_Problem description_. Which lines in the items below contain the string "should"? List each one in full, matching case exactly.

Entries drawn from a collection
"""
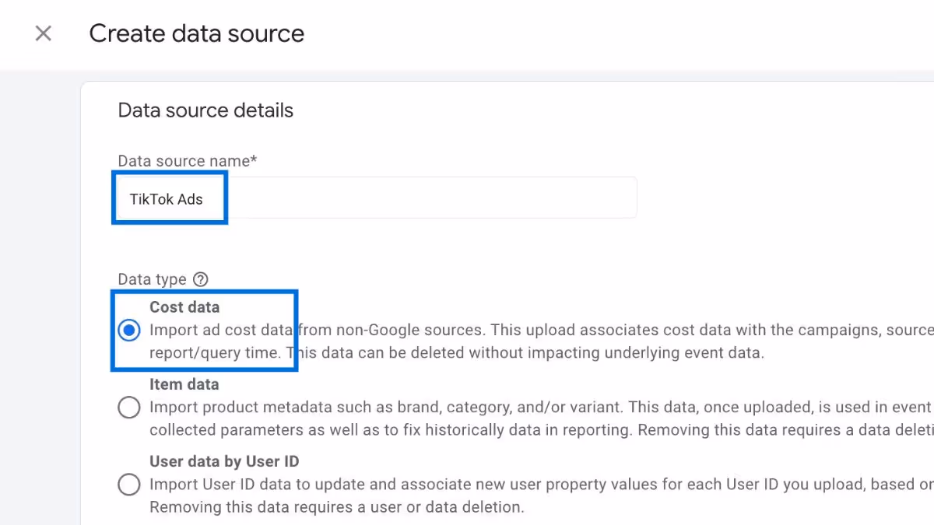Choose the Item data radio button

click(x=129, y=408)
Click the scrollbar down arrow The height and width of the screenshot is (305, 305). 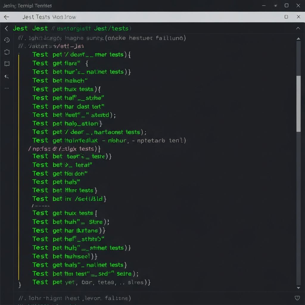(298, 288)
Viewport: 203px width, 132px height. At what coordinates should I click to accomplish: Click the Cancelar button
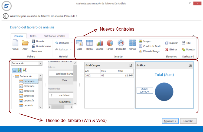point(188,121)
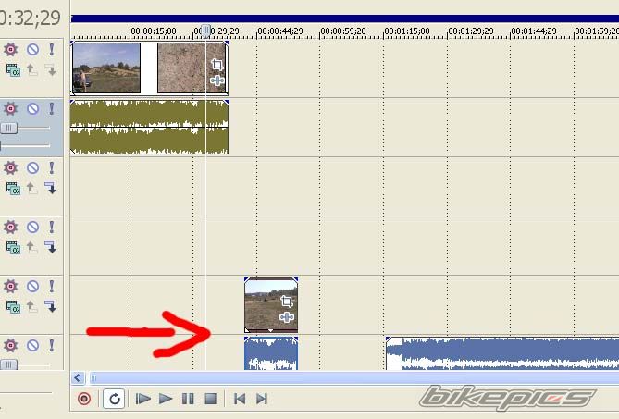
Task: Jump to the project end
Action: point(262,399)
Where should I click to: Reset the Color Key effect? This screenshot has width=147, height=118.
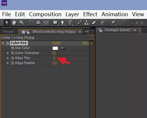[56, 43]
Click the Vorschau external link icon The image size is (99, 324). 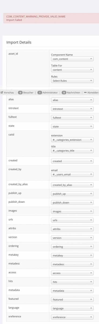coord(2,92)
"""
"""
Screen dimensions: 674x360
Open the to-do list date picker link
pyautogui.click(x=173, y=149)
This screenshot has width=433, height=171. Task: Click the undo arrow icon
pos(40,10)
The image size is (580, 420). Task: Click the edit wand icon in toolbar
"""
_Complete output_.
Viewport: 203px width, 132px height. At what coordinates should I click to accomplish: Click the Cancelar button
Where should I click to: Reset the Color Key effect? This screenshot has width=147, height=118.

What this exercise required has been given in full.